Antibiotic Resistance Poses Major Health Risks

The overuse of antibiotics, which are vital for treating medical conditions, as agricultural chemicals on crops jeopardizes population health because it can result in drug-resistant microbes. Likewise, frequent use of antifungal agent treatments can cause fungal diseases that are more resistant with currently available medical drugs.

  • Antibiotic-resistant illnesses affect about millions of Americans and lead to about 35,000 fatalities each year.
  • Health agencies have connected “medically important antibiotics” approved for pesticide use to drug resistance, greater chance of staph infections and elevated threat of antibiotic-resistant staph.

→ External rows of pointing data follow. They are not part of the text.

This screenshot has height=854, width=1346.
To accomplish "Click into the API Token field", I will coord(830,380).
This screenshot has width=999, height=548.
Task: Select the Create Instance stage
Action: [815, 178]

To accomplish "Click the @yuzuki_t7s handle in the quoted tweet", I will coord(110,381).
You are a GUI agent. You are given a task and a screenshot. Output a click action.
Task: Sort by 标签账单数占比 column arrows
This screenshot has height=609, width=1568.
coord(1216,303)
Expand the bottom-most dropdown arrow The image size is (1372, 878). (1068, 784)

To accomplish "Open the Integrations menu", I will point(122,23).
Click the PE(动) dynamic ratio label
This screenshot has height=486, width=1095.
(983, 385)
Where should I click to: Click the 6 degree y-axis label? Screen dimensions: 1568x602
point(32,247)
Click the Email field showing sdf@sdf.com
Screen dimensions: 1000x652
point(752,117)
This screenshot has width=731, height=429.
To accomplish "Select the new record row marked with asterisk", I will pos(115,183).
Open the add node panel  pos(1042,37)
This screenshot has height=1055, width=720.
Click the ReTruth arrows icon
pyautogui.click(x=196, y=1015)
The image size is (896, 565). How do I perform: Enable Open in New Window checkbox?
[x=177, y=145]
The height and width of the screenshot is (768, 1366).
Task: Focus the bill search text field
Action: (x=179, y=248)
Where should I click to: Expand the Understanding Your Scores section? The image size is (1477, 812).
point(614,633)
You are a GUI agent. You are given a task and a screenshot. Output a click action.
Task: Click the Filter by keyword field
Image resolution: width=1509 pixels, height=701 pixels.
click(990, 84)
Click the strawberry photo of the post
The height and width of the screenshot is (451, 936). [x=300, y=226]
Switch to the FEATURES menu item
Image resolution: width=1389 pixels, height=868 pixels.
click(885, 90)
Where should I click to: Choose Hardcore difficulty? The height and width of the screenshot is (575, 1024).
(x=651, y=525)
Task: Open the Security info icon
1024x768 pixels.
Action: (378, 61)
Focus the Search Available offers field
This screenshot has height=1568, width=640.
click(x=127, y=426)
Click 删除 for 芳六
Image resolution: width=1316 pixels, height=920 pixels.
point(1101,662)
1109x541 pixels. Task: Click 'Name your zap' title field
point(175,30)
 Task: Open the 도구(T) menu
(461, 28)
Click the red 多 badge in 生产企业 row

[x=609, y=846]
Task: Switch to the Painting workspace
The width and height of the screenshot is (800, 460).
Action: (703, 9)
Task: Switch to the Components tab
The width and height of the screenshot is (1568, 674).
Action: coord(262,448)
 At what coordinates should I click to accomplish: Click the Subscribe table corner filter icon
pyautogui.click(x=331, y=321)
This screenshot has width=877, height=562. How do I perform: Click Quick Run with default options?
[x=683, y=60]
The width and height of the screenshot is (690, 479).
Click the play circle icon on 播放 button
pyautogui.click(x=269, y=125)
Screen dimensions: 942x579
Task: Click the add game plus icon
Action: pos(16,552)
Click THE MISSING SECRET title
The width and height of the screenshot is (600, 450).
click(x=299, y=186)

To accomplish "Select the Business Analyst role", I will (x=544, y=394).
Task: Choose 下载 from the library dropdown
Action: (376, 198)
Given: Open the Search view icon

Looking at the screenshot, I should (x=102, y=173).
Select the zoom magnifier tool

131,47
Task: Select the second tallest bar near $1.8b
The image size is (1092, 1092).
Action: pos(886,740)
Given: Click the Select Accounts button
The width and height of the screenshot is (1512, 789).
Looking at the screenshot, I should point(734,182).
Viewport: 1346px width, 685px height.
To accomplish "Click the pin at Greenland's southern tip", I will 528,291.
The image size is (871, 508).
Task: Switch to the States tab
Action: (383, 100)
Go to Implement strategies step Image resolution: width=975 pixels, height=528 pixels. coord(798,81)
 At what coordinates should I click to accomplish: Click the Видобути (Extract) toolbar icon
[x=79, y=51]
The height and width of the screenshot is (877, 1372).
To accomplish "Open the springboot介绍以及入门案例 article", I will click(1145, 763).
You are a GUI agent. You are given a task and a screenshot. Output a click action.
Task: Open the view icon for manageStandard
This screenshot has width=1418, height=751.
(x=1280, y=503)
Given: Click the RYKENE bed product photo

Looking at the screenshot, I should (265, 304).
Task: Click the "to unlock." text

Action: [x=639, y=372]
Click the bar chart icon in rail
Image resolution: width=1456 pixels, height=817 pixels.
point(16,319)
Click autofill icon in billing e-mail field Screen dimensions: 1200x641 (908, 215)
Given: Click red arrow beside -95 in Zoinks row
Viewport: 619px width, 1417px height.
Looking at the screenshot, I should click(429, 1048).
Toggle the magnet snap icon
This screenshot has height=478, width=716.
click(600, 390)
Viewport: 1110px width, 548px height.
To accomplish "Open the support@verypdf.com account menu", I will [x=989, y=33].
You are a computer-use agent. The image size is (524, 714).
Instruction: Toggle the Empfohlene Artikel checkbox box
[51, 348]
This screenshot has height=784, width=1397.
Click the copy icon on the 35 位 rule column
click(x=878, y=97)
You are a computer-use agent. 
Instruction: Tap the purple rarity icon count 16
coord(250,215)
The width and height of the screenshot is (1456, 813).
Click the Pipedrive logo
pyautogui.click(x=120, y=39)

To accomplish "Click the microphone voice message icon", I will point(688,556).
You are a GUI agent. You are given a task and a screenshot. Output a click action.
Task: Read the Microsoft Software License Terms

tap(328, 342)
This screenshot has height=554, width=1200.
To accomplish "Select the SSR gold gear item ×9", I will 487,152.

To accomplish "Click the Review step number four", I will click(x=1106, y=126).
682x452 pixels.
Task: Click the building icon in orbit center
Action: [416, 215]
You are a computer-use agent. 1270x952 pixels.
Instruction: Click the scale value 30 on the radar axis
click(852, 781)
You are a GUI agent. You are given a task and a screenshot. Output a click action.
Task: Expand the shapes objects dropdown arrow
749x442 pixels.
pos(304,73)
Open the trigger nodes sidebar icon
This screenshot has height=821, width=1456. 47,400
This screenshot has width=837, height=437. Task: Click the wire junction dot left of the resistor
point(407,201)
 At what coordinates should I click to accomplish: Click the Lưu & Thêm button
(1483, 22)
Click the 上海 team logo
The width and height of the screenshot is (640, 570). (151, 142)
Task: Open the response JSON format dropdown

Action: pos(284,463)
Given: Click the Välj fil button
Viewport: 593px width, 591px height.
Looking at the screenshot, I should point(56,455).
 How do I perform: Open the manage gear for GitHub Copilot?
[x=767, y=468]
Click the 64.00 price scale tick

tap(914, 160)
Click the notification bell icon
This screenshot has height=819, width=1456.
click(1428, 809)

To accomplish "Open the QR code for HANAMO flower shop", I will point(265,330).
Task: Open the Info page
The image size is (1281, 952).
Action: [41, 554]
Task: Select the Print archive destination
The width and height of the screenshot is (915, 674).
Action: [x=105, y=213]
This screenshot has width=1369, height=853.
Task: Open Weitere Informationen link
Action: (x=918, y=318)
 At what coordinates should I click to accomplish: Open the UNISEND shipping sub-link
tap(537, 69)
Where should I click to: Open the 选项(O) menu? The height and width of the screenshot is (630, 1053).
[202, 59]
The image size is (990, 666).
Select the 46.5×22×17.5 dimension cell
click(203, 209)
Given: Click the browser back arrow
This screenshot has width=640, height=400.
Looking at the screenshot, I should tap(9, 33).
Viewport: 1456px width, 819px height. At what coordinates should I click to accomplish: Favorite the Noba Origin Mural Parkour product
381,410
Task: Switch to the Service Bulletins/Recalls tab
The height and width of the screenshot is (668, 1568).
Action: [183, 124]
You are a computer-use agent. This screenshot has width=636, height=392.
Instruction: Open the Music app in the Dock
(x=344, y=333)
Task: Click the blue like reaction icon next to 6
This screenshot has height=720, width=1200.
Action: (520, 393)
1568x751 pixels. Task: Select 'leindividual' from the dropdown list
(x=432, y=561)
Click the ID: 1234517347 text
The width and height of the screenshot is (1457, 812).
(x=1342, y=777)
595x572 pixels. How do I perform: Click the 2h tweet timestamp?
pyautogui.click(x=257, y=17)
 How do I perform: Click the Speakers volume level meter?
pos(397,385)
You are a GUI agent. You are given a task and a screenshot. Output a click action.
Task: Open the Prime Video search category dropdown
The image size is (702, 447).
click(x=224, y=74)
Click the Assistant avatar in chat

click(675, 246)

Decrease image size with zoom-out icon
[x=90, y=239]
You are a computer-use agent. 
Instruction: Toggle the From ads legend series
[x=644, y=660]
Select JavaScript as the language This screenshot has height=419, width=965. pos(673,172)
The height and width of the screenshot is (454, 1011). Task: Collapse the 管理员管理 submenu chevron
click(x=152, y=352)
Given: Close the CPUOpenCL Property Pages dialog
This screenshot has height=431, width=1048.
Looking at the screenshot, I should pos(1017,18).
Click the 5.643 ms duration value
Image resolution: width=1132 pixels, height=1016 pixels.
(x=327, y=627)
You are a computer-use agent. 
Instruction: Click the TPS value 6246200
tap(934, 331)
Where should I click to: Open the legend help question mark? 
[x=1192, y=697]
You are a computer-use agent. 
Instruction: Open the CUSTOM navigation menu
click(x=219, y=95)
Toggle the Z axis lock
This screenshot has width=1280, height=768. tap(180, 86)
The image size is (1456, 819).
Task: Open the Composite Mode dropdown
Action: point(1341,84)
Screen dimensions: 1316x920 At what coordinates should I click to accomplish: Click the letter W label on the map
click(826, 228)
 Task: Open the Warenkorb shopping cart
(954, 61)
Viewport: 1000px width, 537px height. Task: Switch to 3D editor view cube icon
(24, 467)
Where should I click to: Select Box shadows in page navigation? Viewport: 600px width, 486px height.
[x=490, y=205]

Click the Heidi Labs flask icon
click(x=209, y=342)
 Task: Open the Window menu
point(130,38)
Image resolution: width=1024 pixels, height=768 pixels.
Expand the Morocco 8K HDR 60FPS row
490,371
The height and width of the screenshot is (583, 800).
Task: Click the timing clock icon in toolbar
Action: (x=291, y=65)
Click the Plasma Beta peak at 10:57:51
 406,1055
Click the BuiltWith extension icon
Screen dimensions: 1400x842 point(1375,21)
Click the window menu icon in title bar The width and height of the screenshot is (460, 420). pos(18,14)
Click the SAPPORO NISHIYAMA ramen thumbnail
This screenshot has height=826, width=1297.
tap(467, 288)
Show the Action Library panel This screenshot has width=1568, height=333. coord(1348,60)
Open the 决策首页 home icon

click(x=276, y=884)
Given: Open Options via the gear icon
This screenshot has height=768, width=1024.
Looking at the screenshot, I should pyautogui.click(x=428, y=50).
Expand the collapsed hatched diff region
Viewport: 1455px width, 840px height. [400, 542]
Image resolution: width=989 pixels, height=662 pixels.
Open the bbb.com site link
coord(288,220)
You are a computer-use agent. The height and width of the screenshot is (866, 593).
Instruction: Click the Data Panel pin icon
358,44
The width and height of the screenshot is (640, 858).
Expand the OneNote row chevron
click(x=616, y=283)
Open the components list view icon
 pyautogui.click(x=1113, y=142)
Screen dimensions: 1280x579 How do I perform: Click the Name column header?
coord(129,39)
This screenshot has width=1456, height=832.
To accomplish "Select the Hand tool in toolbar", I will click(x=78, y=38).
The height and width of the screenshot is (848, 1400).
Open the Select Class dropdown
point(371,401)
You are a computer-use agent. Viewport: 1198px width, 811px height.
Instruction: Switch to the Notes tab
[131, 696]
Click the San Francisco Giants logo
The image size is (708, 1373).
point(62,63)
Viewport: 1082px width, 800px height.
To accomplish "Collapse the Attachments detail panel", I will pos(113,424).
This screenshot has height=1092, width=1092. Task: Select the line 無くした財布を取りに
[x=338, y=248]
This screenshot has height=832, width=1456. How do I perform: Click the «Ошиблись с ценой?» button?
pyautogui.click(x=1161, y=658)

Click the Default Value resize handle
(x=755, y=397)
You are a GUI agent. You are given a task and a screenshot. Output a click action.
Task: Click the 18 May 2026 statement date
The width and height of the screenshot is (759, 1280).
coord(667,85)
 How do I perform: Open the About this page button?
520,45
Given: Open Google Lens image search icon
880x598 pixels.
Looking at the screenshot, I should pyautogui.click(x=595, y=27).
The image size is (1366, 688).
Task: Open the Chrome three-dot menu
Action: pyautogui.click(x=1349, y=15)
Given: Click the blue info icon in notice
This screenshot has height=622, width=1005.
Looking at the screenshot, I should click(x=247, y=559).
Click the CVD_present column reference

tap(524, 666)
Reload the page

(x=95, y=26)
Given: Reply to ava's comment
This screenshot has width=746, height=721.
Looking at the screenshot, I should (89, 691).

Ecological and Health Impacts

Additionally, consuming antibiotic residues on produce can disrupt the intestinal flora and elevate the likelihood of chronic diseases. These substances also contaminate water sources, and are considered to harm bees. Frequently low-income and Hispanic farm workers are most at risk.

Frequently Used Agricultural Antimicrobials and Agricultural Methods

Growers spray antibiotics because they destroy bacteria that can ruin or wipe out produce. One of the most common antimicrobial treatments is streptomycin, which is frequently used in clinical treatment. Estimates indicate approximately 125k lbs have been sprayed on US crops in a annual period.

Citrus Industry Lobbying and Regulatory Response

The legal appeal coincides with the Environmental Protection Agency encounters urging to widen the use of human antibiotics. The crop infection, transmitted by the Asian citrus psyllid, is devastating orange groves in the state of Florida.

“I recognize their urgent need because they’re in dire straits, but from a broader point of view this is definitely a no-brainer – it must not occur,” Donley commented. “The bottom line is the massive challenges created by using medical drugs on food crops greatly exceed the agricultural problems.”

Alternative Approaches and Long-term Prospects

Specialists recommend basic agricultural steps that should be implemented before antibiotics, such as increasing plant spacing, breeding more hardy strains of produce and identifying sick crops and promptly eliminating them to prevent the infections from spreading.

The petition gives the regulator about 5 years to answer. Previously, the agency banned chloropyrifos in answer to a similar legal petition, but a legal authority blocked the regulatory action.

The organization can implement a ban, or has to give a explanation why it won’t. If the EPA, or a future administration, does not act, then the organizations can take legal action. The legal battle could last more than a decade.

“We’re playing the long game,” Donley remarked.
Deborah Woods
Deborah Woods

Blockchain enthusiast and finance writer with over a decade of experience in crypto investments and mobile tech.